▸ **Work to complete**
Output the records between the line holding "Task: Click the Powered by stripe link" and the end of the records, inclusive, as a two-column CSV with the columns instruction and answer. Each request goes in its own row, with its text and its answer each in a single quoted field, line breaks turned into spaces, and the pictures left out.

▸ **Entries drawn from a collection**
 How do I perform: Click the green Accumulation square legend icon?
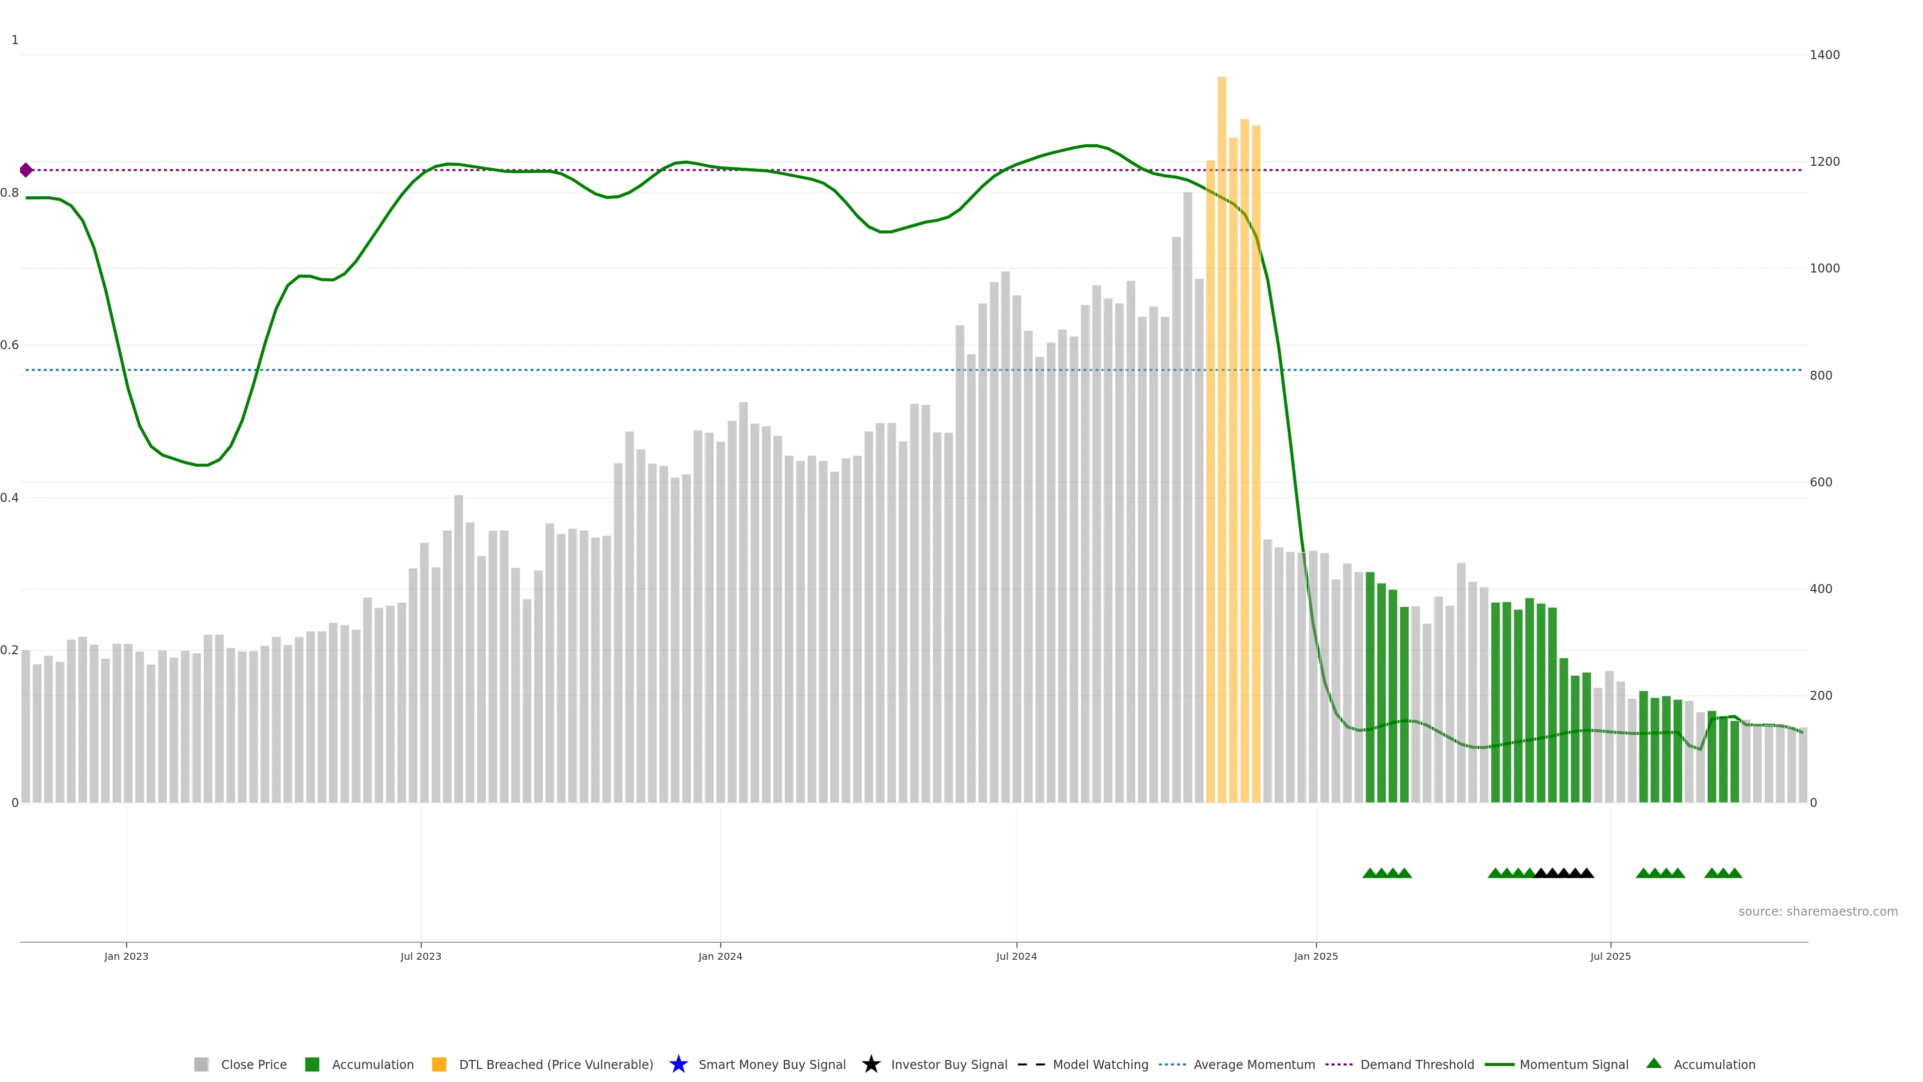point(312,1064)
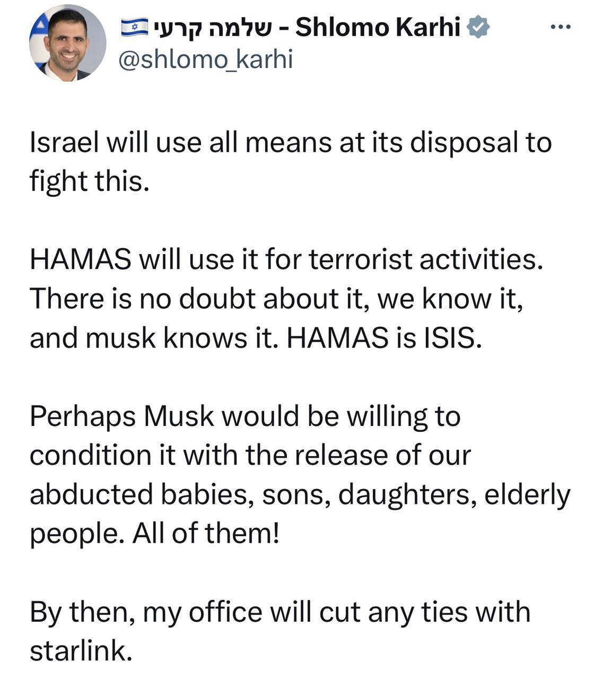Click the line 'By then, my office will cut'

[279, 612]
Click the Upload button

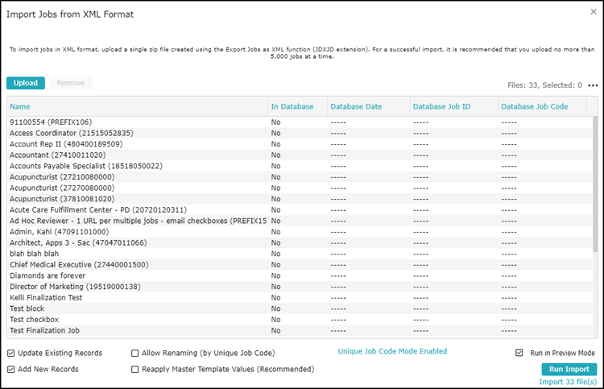[x=25, y=83]
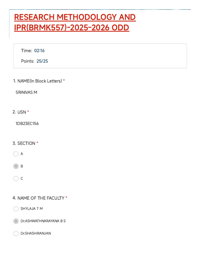Viewport: 200px width, 266px height.
Task: Select section C radio button
Action: (x=16, y=178)
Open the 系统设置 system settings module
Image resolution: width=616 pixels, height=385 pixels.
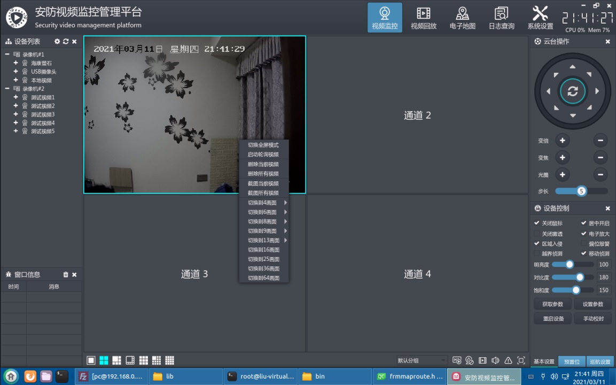pos(540,18)
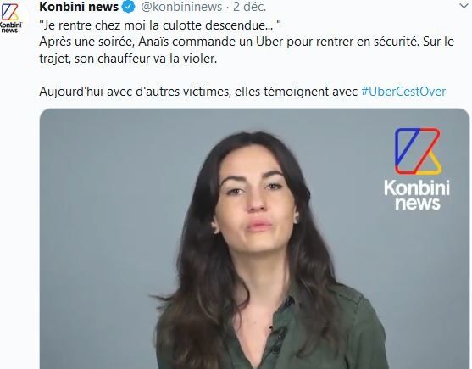Click the text 'Aujourd'hui avec d'autres victimes'
Viewport: 472px width, 369px height.
coord(135,92)
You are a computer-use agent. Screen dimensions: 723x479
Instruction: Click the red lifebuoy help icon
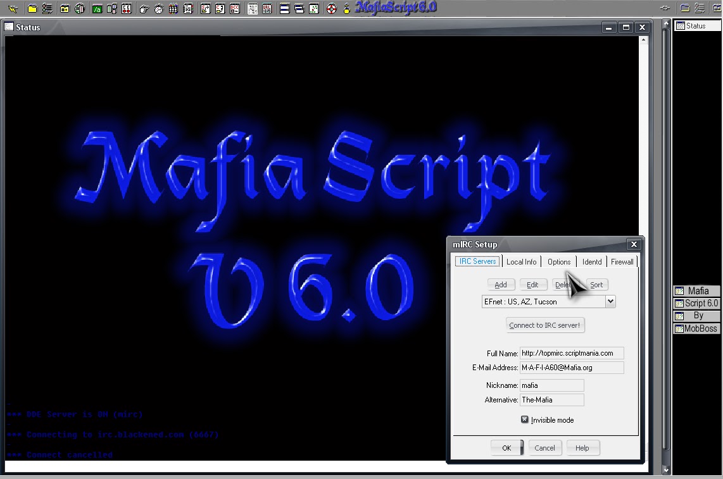tap(331, 9)
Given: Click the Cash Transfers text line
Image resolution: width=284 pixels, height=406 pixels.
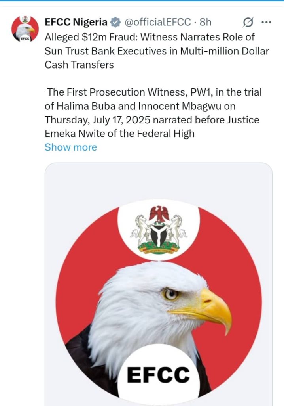Looking at the screenshot, I should pos(79,65).
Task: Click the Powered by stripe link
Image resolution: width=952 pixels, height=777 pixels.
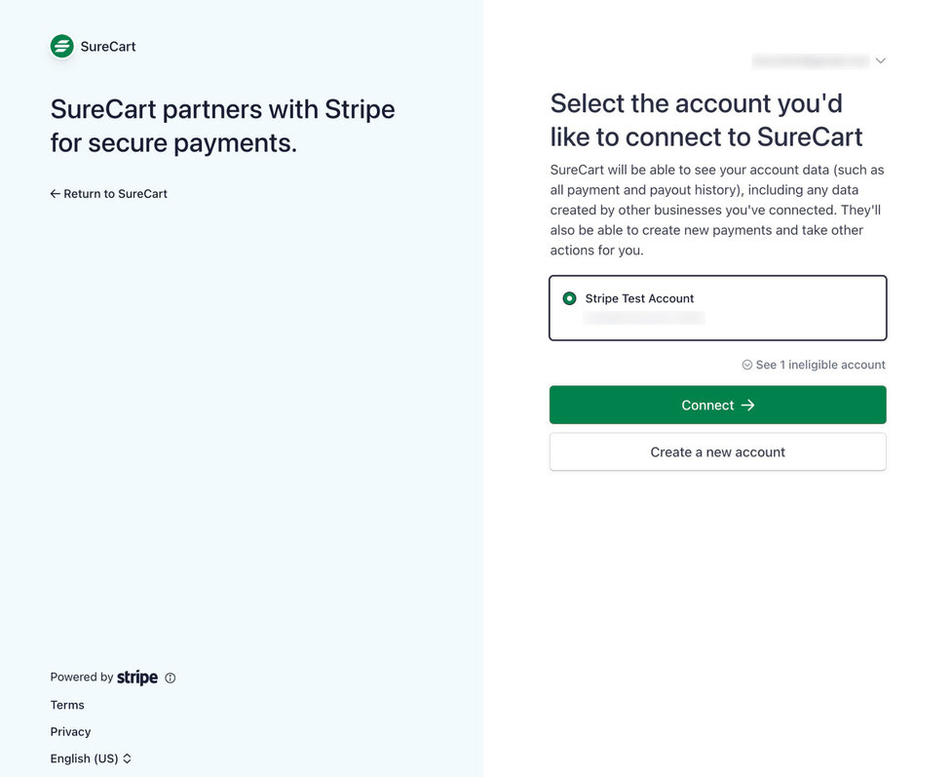Action: pos(104,677)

▸ **Full answer**
instruction,answer
"Task: Click the Powered by stripe link Image resolution: width=952 pixels, height=777 pixels.","Action: pos(104,677)"